• Supplied passage:
+ + + + + + +

Wednesday, January 5, 2011

Sarah's Key by Tatiana de Rosnay

I know I'm a little late arriving to this party, but I finally got around to reading Sarah's Key.  Part of my tardiness involves the unavailability of this book in our library; but the other part largely involves my state of mind.  A Holocaust novel will more than likely entail gruesome, graphic, and emotional issues.  I didn't think it would be fair to delve into a topic as great as this without the proper mental and emotional preparedness required.  As predicted, Sarah's Key not only includes difficult-to-imagine and heart-wrenching tragedies; but it also tackles the challenges of keeping a secret and the profound consequences generations endure once those secrets are revealed.

Sarah's experiences as a Holocaust survivor are revealed both through an omniscient narrator and that of Julia Jarmond, a character who finds herself indirectly linked to Sarah's past.  The novel begins in Paris, July 16, 1942.  Sarah and her parents become victims of the Vel' d'Hiv roundup, torn from their homes in the middle of the night by Parisian police officers, to be marched to their certain deaths.  Sarah hides and locks her brother Michel in a secret cupboard with the promise to return for him, keeping the key concealed and on her person throughout her entire ordeal.  It is the first of many of Sarah's secrets to which we become privy, secrets which ultimately make us readers question in what ways Sarah is a survivor.

+ + + + + + +

• Actions to take:
**a)** Please write out the Sarah's Key review word for word, between "I know I'm a" and "secrets are revealed.", inclusive.
**b)** According to the Sarah's Key review, whom does Sarah lock in the secret cupboard?
**c)** Name every character from the novel who is mentioned by name in the Sarah's Key review.

• Data shown:
+ + + + + + +

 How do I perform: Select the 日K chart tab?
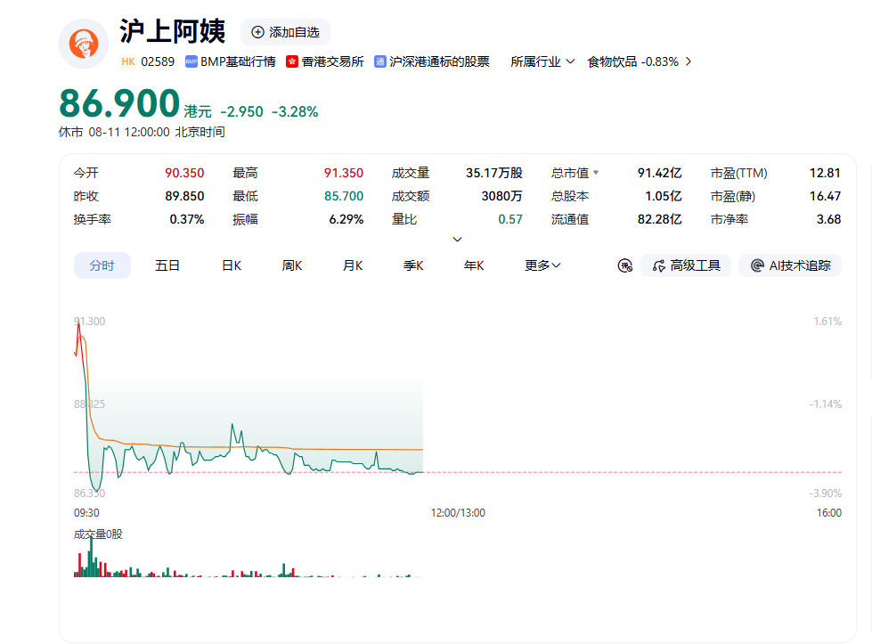point(232,265)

+ + + + + + +

• Answers to the tasks:
**a)**
I know I'm a little late arriving to this party, but I finally got around to reading Sarah's Key.  Part of my tardiness involves the unavailability of this book in our library; but the other part largely involves my state of mind.  A Holocaust novel will more than likely entail gruesome, graphic, and emotional issues.  I didn't think it would be fair to delve into a topic as great as this without the proper mental and emotional preparedness required.  As predicted, Sarah's Key not only includes difficult-to-imagine and heart-wrenching tragedies; but it also tackles the challenges of keeping a secret and the profound consequences generations endure once those secrets are revealed.

**b)** Her brother Michel.

**c)** Sarah, Julia Jarmond, Michel